NOTICE OF RIGHT TO OBJECT TO PROPOSED
FINDINGS. CONCLUSIONS AND RECOMMENDATION
AND CONSEQUENCES OF FAILURE TO OBJECT
Under 28 U.S.C. § 636(b)(1), each party to this action has the right to serve and file specific written objections in the United States District Court to the United States Magistrate Judge's proposed findings, conclusions and recommendation within fourteen (14) days after the party has been served with a copy of this document. The United States District Judge need only make a de novo determination of those portions of the United States Magistrate Judge's proposed findings, conclusions and recommendation to which specific objection is timely made. See 28 U.S.C. § 636(b)(1). Failure to file, by the date stated above, a specific written objection to a proposed factual finding or legal conclusion will bar a party, except upon grounds of plain error or manifest injustice, from attacking on appeal any such proposed factual findings and legal conclusions accepted by the United States District Judge. See Douglass v. United Servs. Auto Ass'n, 79 F.3d 1415, 1428-29 (5th Cir. 1996) (en banc).
ORDER
Under 28 U.S.C. § 636, it is hereby ORDERED that each party is granted until August 1, 2012, to serve and file written objections to the United States Magistrate Judge's proposed findings, conclusions and recommendation.
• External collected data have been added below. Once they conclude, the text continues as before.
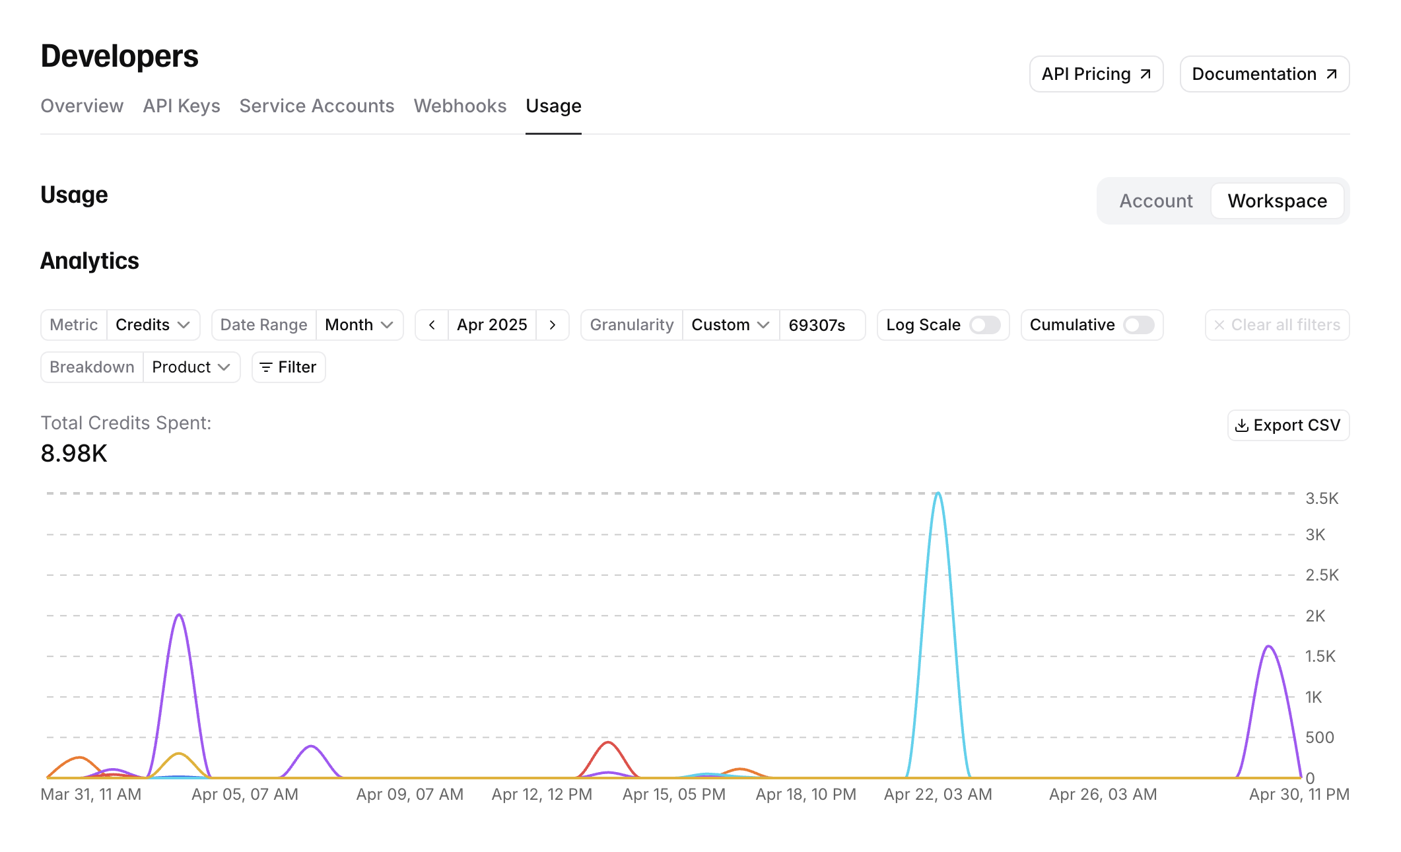Enable the Cumulative toggle
This screenshot has height=852, width=1401.
coord(1140,324)
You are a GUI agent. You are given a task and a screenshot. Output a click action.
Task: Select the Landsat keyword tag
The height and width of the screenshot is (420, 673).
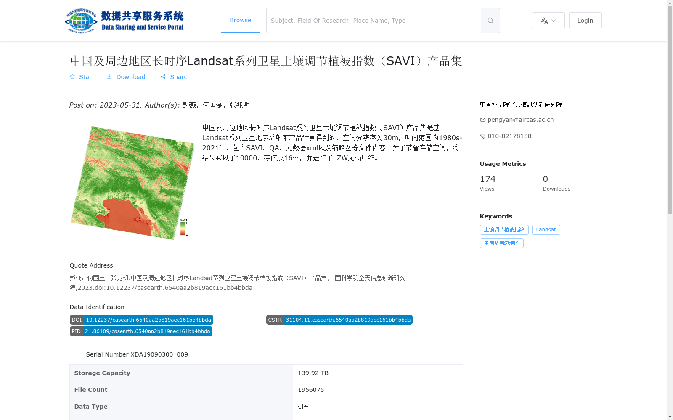coord(546,230)
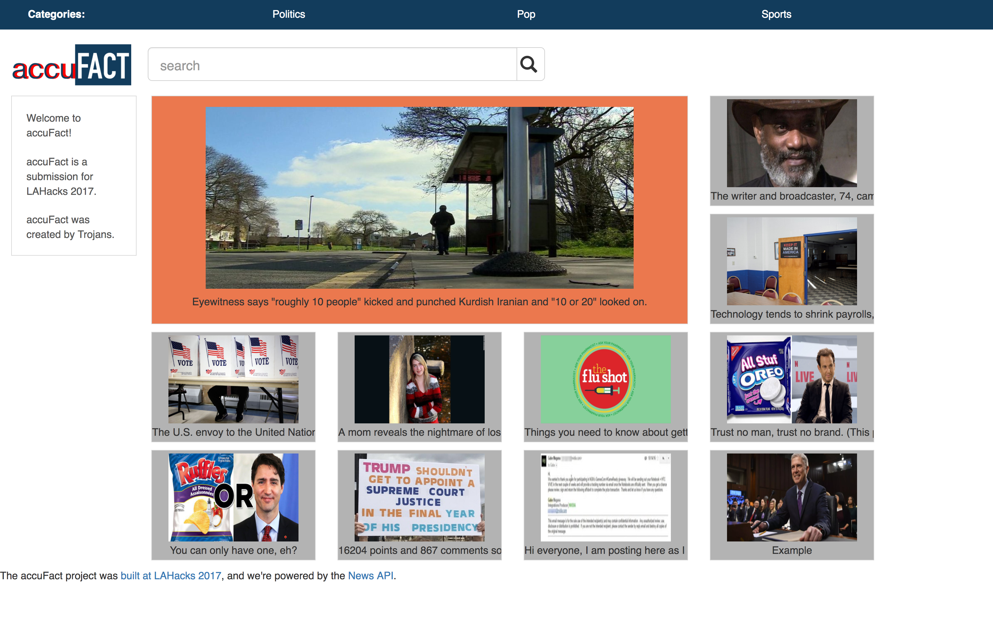993x620 pixels.
Task: Open the vote booths article thumbnail
Action: [233, 379]
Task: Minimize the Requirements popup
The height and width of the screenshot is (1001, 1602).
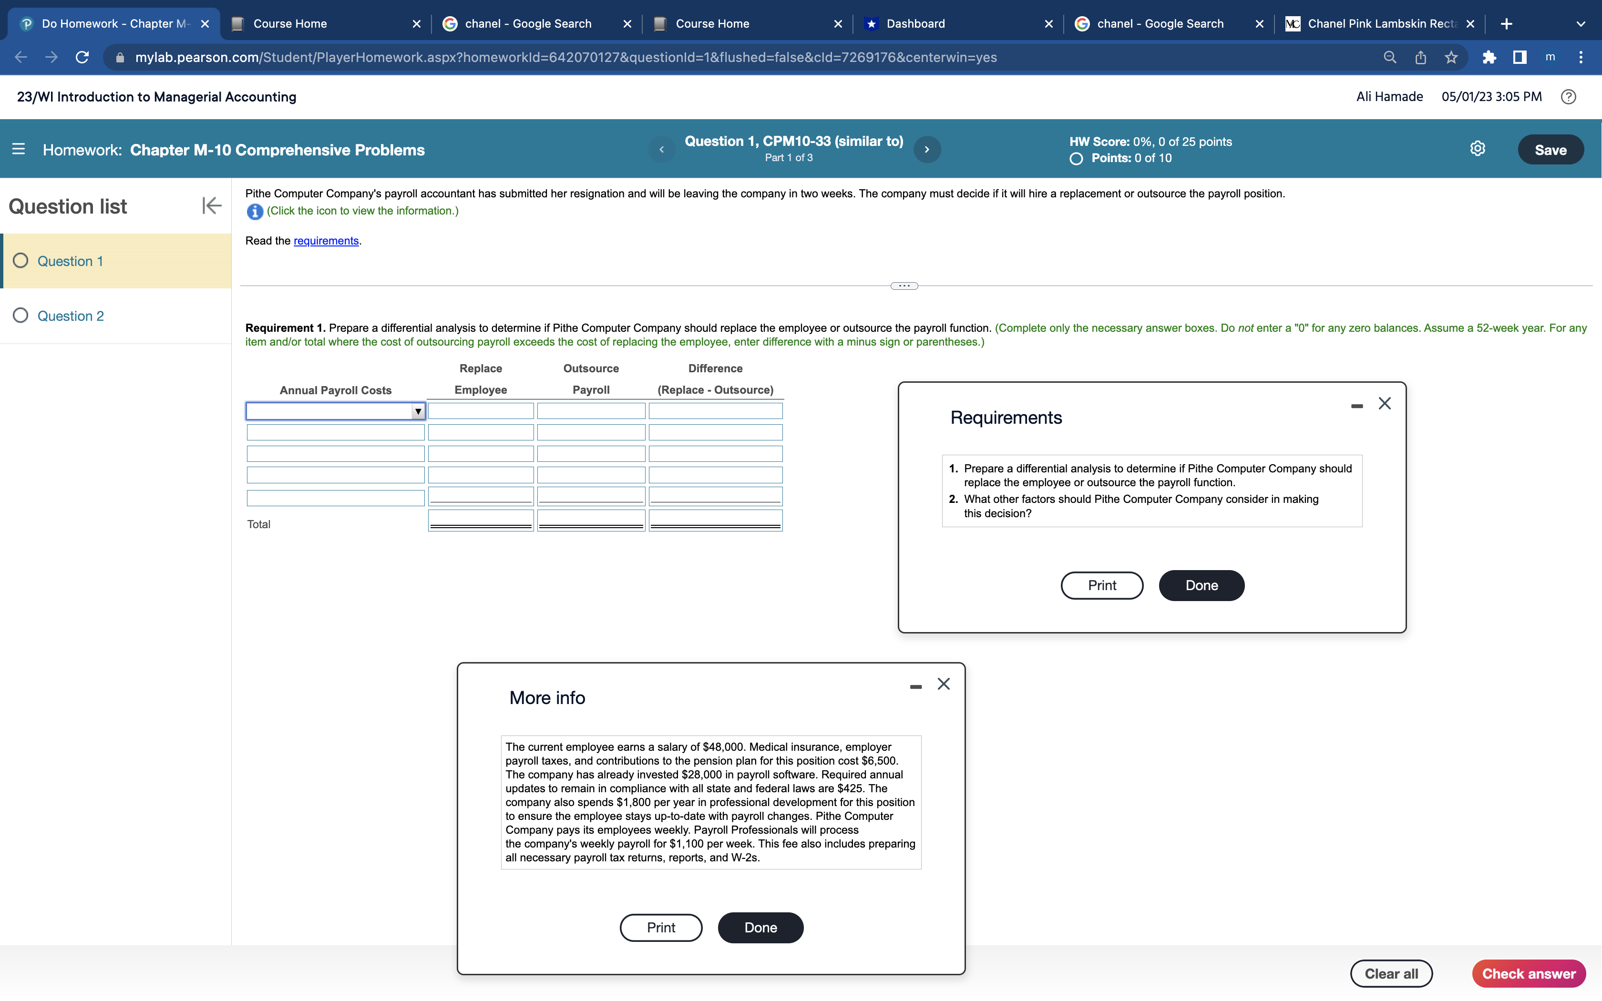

It is further ORDERED that if objections are filed and the opposing party chooses to file a response, the response shall be filed within seven (7) days of the filing date of the objections.
It is further ORDERED that the above-styled and numbered action, previously referred to the United States Magistrate Judge for findings, conclusions and recommendation, be and hereby is returned to the docket of the United States District Judge.